Spinal Cord Stimulation is a treatment option for chronic (more than 6 months) neuropathic pain. It is not a treatment option for joint or muscle pain (Nociceptive pain).
Neuropathic pain is pain arising from a disturbance of the neural tissue and includes a range of conditions. People with neuropathic pain often describe unusual sensations such as shooting, burning and electrical. Here are few examples of neuropathic pain conditions that can be helped by SCS:
- Neuropathic pain following surgery, trauma, infection or diabetes.
- Continued leg/back pain following spinal surgery.
- Complex regional pain syndrome
The National Institute for Clinical Excellence (NICE) published a technology appraisal for SCS and made the following recommendation. 'Spinal cord stimulation is recommended as a possible treatment for adults with chronic pain of neuropathic origin if they: continue to experience chronic pain (measuring at least 50 mm on a 0–100 mm visual analogue scale) for at least 6 months despite standard treatments.' See link below.
If you are under the care of a pain management team elsewhere you should ask if they have considered SCS and refer to their local SCS centre. If you prefer, then you can ask to be referred to us, here at Basildon and Thurrock University Hospitals.
If you think that you fit these criteria but have not been to a pain centre you can either be assessed by one locally or if would like to be assessed at Basildon and Thurrock University Hospitals by the Pain Management team for SCS, your GP will need to refer you. Your GP can use the 'choose and book' system to book you into the 'Neuromodulation Clinic'.
The Pain Management Service at Basildon and Thurrock University Hospitals has eighteen years' experience in SCS and has contributed to the collective clinical science supporting the appropriate use of spinal cord stimulation within the national health service.

----------

Using the spinal cord stimulation text, answer the following:
(a) What kinds of pain is spinal cord stimulation not a treatment option for?
(b) Under the NICE recommendation, what score must chronic pain reach, and on what scale?
(c) How many years of experience in spinal cord stimulation does the Pain Management Service at Basildon and Thurrock University Hospitals have?

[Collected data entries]

----------

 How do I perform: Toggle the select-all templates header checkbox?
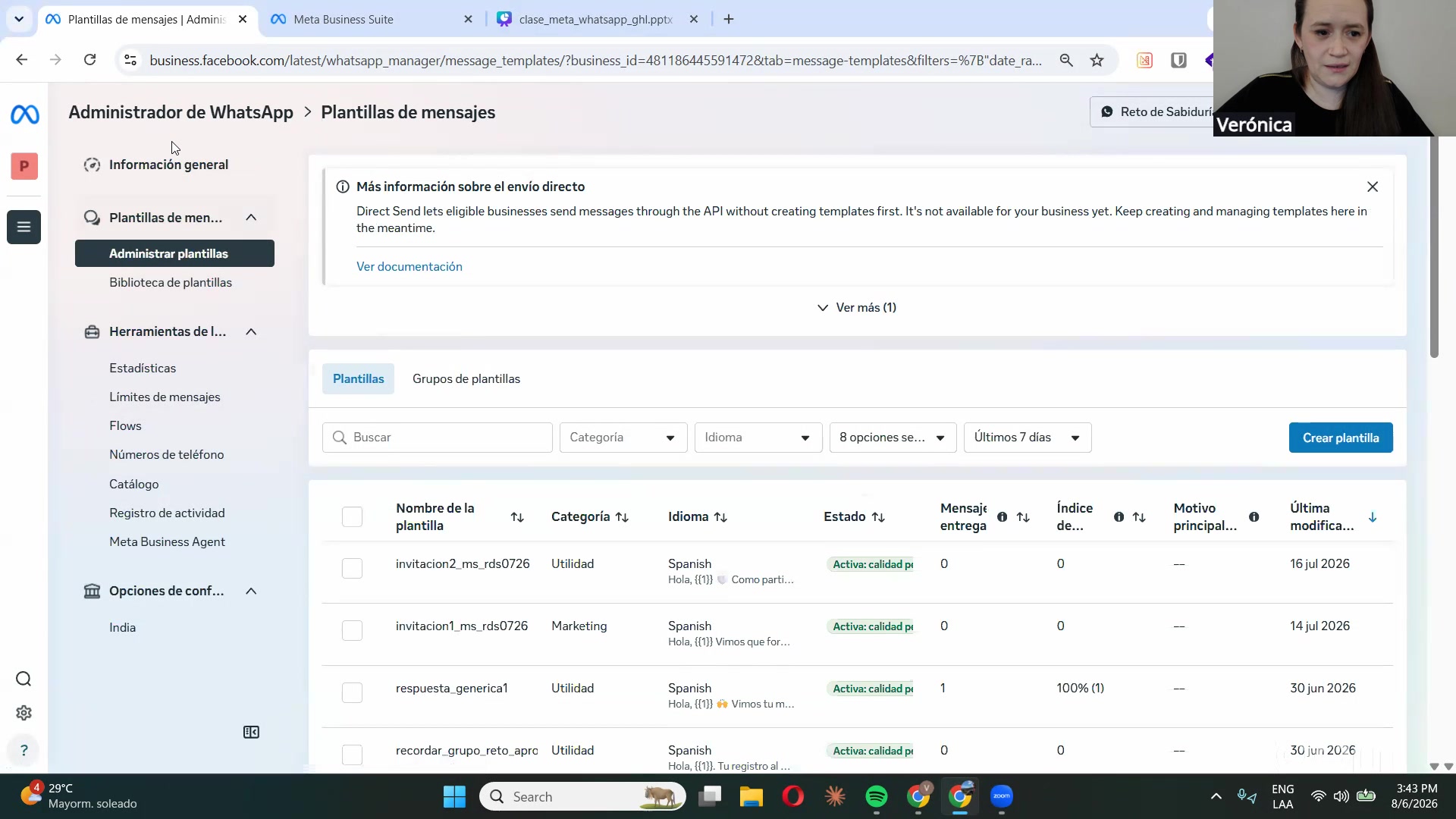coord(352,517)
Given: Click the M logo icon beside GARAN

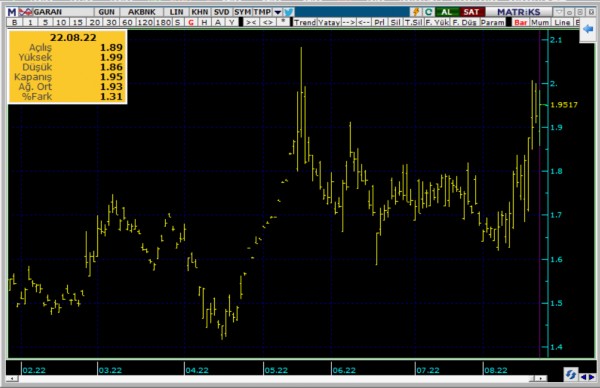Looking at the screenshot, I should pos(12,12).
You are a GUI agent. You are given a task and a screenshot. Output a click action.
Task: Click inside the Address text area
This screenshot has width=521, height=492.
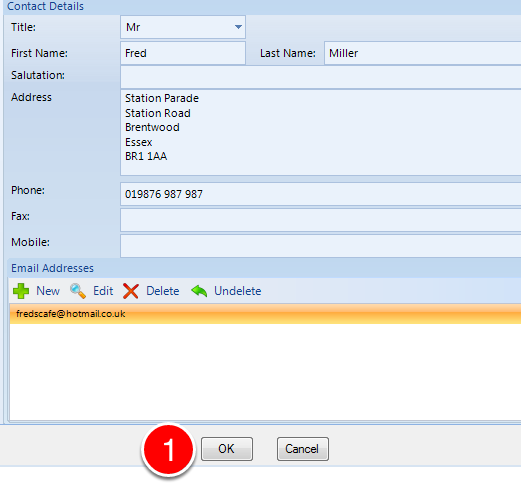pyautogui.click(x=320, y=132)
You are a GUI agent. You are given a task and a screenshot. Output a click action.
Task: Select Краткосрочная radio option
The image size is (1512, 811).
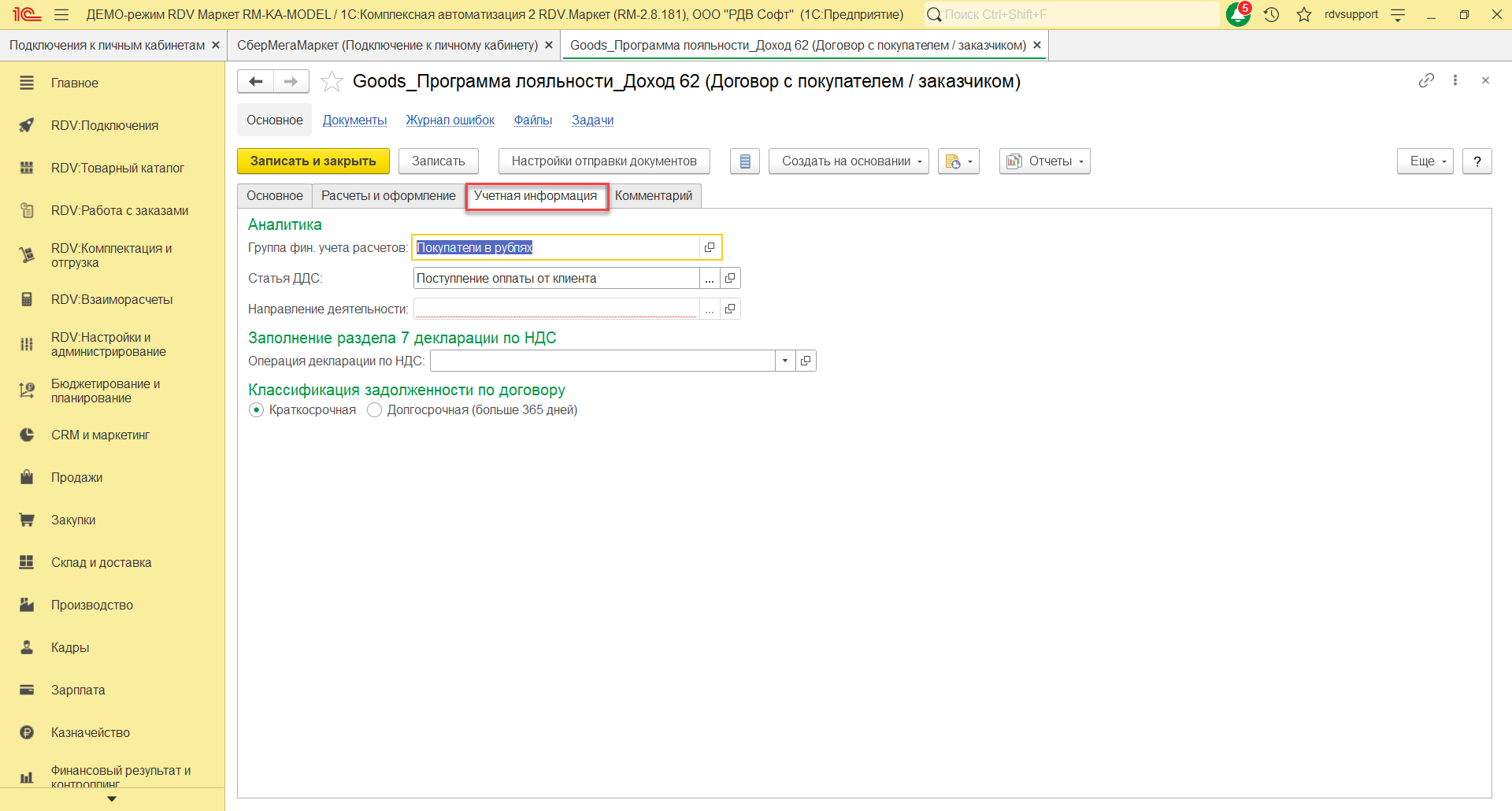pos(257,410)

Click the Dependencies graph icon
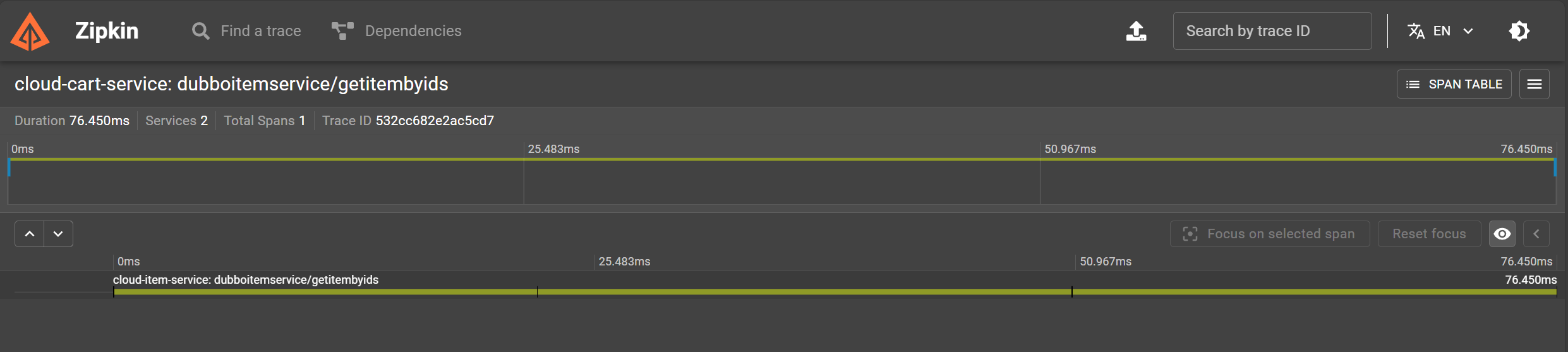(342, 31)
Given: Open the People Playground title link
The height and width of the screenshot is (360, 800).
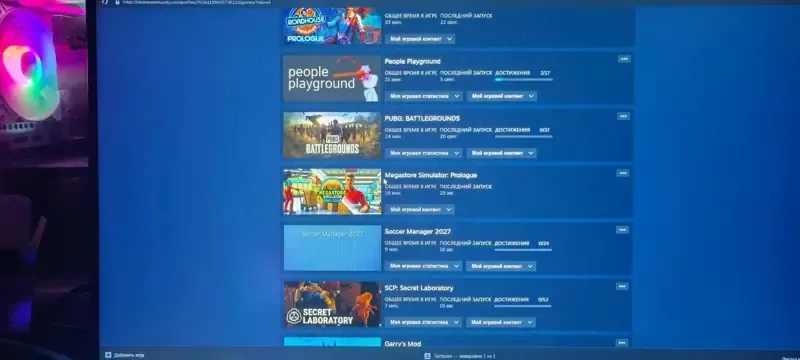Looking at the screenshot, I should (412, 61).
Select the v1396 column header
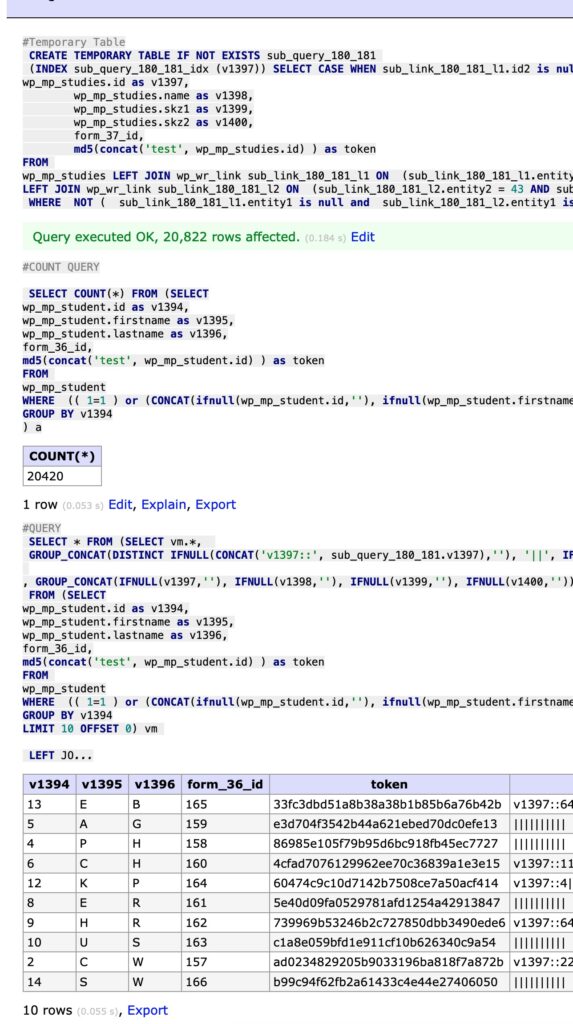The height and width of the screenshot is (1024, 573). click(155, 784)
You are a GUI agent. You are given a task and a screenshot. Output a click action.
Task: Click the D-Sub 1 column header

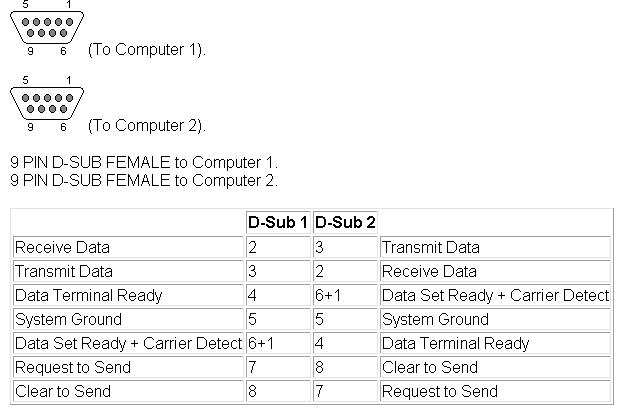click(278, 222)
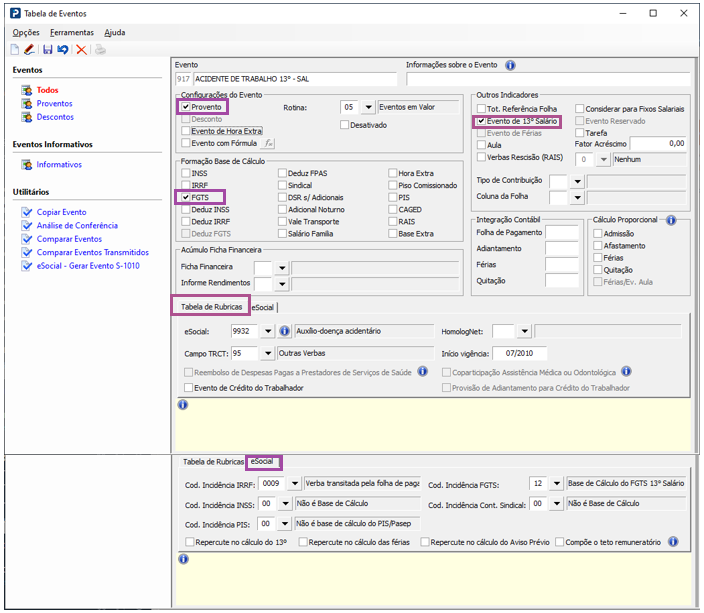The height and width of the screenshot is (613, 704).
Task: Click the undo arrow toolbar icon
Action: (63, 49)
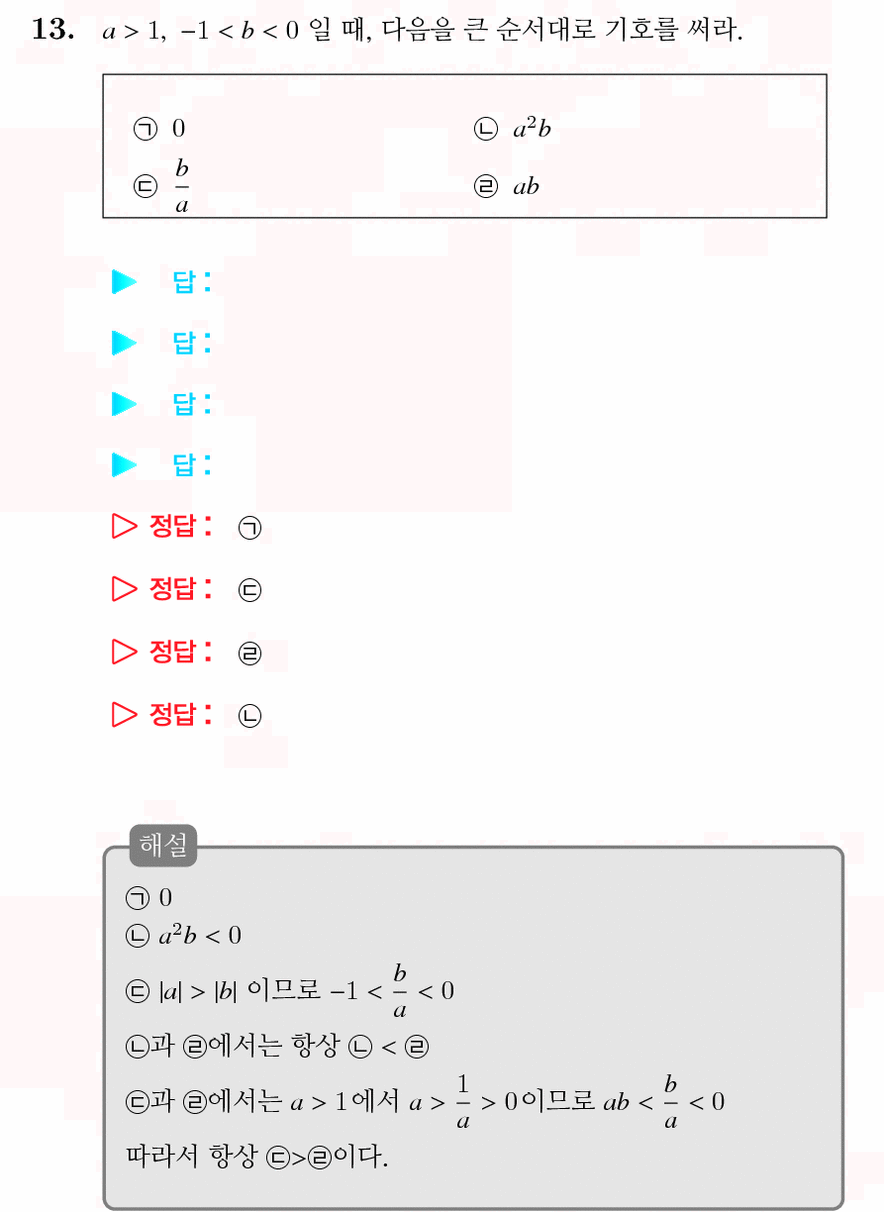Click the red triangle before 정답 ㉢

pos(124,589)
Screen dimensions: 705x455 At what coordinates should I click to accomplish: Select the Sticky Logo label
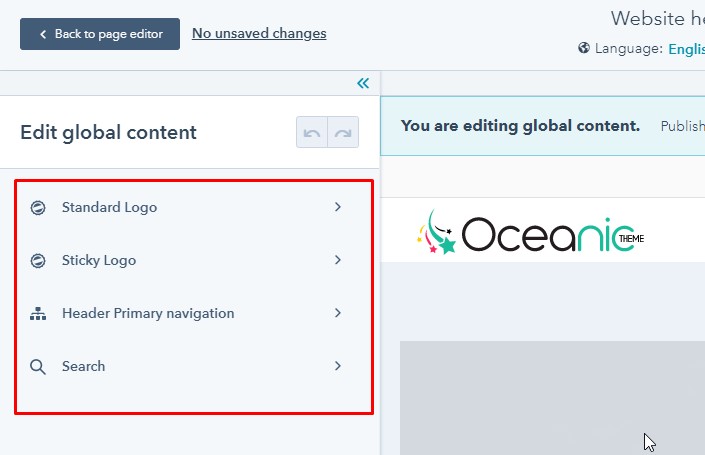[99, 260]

----------

EXERCISE SOLUTION —
(a) Joint or muscle pain (nociceptive pain).
(b) At least 50 mm on a 0–100 mm visual analogue scale.
(c) Eighteen years.